Semenjak adanya wabah pandemi Covid-19, semua kegiatan seolah menjadi serba online. Dari yang bekerja maupun yang sekolah. Proses pembelajaran kini dialihkan menjadi berbasis online. Tak hanya di tingkat Perguruan Tinggi, Sekolah tingkat Menengah dan tingkat Dasar pun dituntut untuk menerapkannya. Bahkan, yang masih di jenjang pendidikan kanak-kanak pun, diterapkan model pembelajaran yang serupa.

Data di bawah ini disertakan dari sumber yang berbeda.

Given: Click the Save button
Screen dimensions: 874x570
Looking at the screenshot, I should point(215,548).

"Long Distance Learning malah bikin pusing" ternyata memang benar adanya, namun, sebenarnya hal ini karena kita belum terbiasa. Selain karena penggunaanya yang bisa di bilang cukup rumit/membingungkan, kendala sinyal juga menjadi penyebab sistem ini tidak bisa berjalan mulus selayaknya pembelajaran offline. Tak berhenti disini, banyaknya pembebanan tugas dari para guru juga membuat para siswa semakin pusing. Sering penulis temui keluhan demi keluhan. Tak hanya dari siswa, bahkan para orang tua siswa pun seolah dibikin 'pusing' juga dengan tugas-tugas anak mereka. Sebab, pada nyatanya, mayoritas siswa hanya mengandalkan orang tua mereka dalam mengerjakan tugas. Kebanyakan, para siswa tingkat Dasar dan Menengah dibebani dengan tugas berupa mengerjakan seluruh soal dalam buku acuan yang telah disepakati sekolah, seperti LKS pada masing-masing mata pelajaran.

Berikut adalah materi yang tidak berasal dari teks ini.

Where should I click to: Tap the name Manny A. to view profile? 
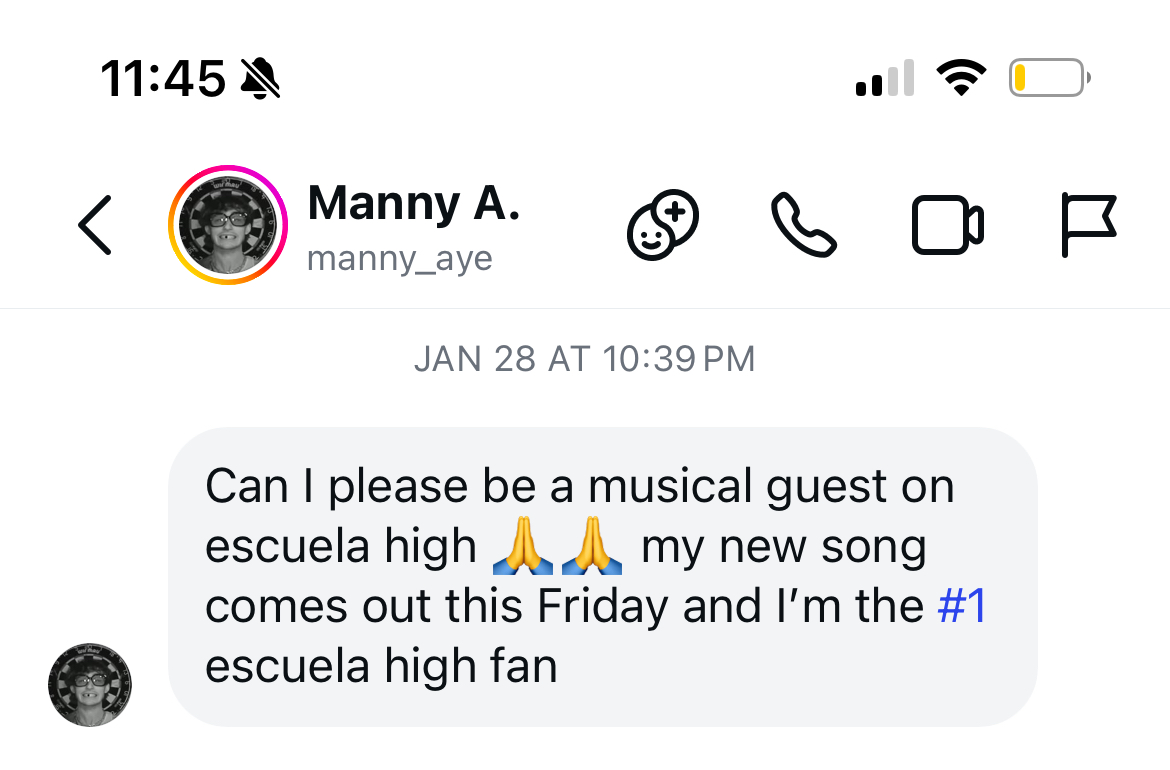(414, 203)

Jika memang model pembelajaran secara online adalah satu-satunya cara yang dirasa paling efektif digunakan pada saat ini, maka, sudah seharusnya para guru menjalankan tugas sebagaimana mestinya. Tidak kemudian serta merta membebankan banyak tugas pada siswa, yang kemudian di kumpulkan pada waktu (deadline) yang sama. Para siswa tidak hanya menempuh satu mata pelajaran saja, dan tentunya para guru sudah mengetahui hal ini. Dan lagi, para siswa juga tentunya memerlukan bimbingan dan penjelasan materi dari guru. Para guru mestinya memahami hal ini. Sebab, kewajiban mereka bukan hanya mengajar tapi juga mendidik.
Ditambah lagi, ada banyak dampak negatif dari pembebanan tugas yang berlebihan pada siswa. Khususnya dalam aspek kesehatan psikologis siswa. Banyak siswa yang merasa kelelahan karena mengerjakan tugas-tugas mereka hingga larut malam. Bahkan ada yang sampai sakit karena terlalu terbebani oleh banyaknya tugas. Hal ini tentunya memungkinkan terjadinya stress pada siswa. Di sini, guru benar-benar dituntut untuk memahami para siswa. Sebab, guru memiliki wewenang dalam hal ini.
Maka dari itu, solusi yang penulis rasa mampu mengurangi ke-pusing-an siswa dan orang tuanya adalah dengan tidak mengubah semua pertemuan menjadi tugas. Jadi, bisa di sistem dengan cara pertemuan pertama diisi dengan pemberian materi, pertemuan kedua evaluasi hasil materi pertama (tugas), atau dengan sistem yang lain. Asal guru tetap mengadakan pertemuan online melalui video. Bisa dengan video secara langsung maupun dalam bentuk rekaman. Asalkan dalam pertemuan tersebut guru menjelaskan beberapa materi. Dengan begini, guru tetap menjalankan peran gandanya, dan murid bisa mendapatkan hak belajar mereka (mendapat ilmu). Sehingga, Long Distance Learning tidak terlalu membuat pusing.